Reproduce everything in the entries below from the line containing "At what coordinates" down to the line containing "coord(257,227)", both of those lines included, and nothing more.

··· Dataset entries

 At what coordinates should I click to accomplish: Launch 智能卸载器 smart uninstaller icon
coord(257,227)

······
··· Dataset entries

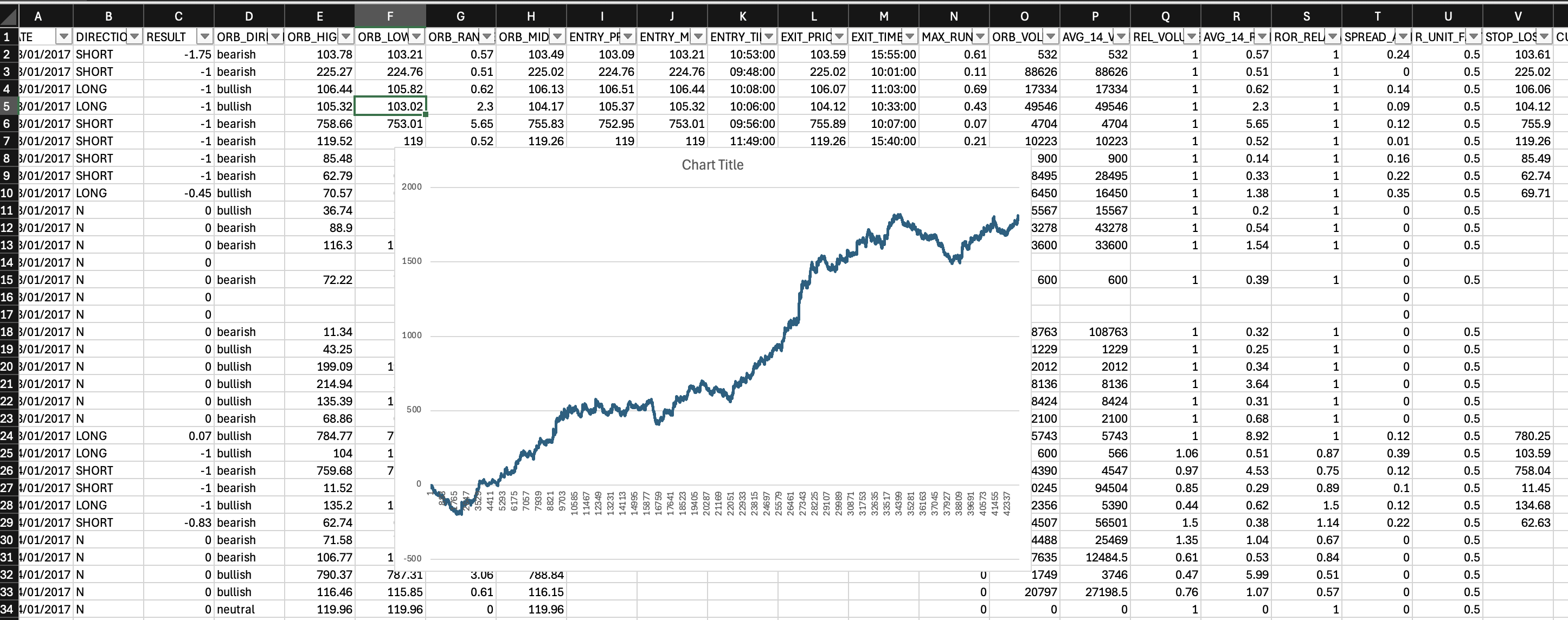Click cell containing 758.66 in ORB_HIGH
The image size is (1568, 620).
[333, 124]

······
··· Dataset entries

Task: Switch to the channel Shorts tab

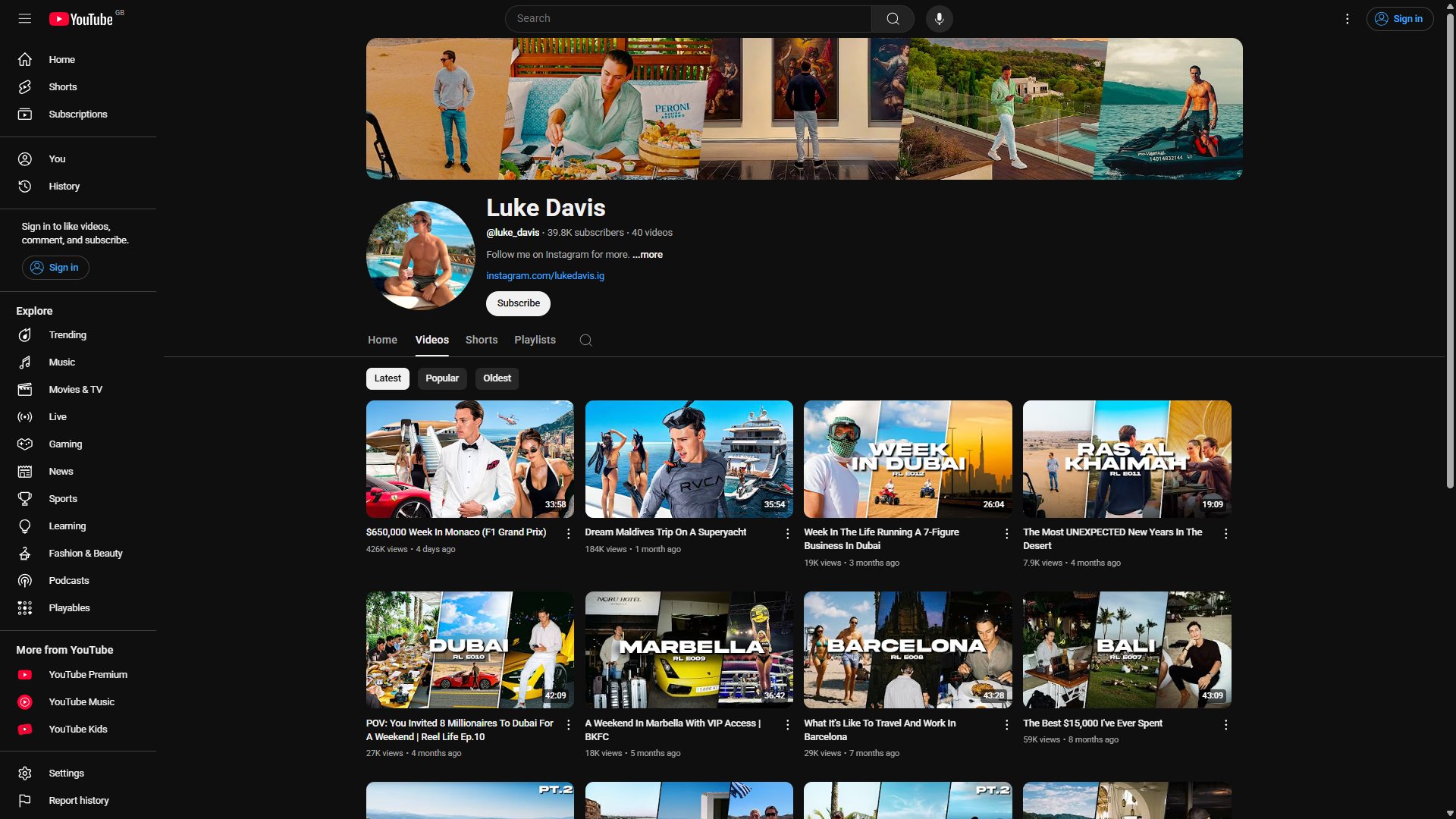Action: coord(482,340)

······

* _Task answer_:
 At what coordinates should I click to accomplish: Launch 智能卸载器 smart uninstaller icon
coord(257,227)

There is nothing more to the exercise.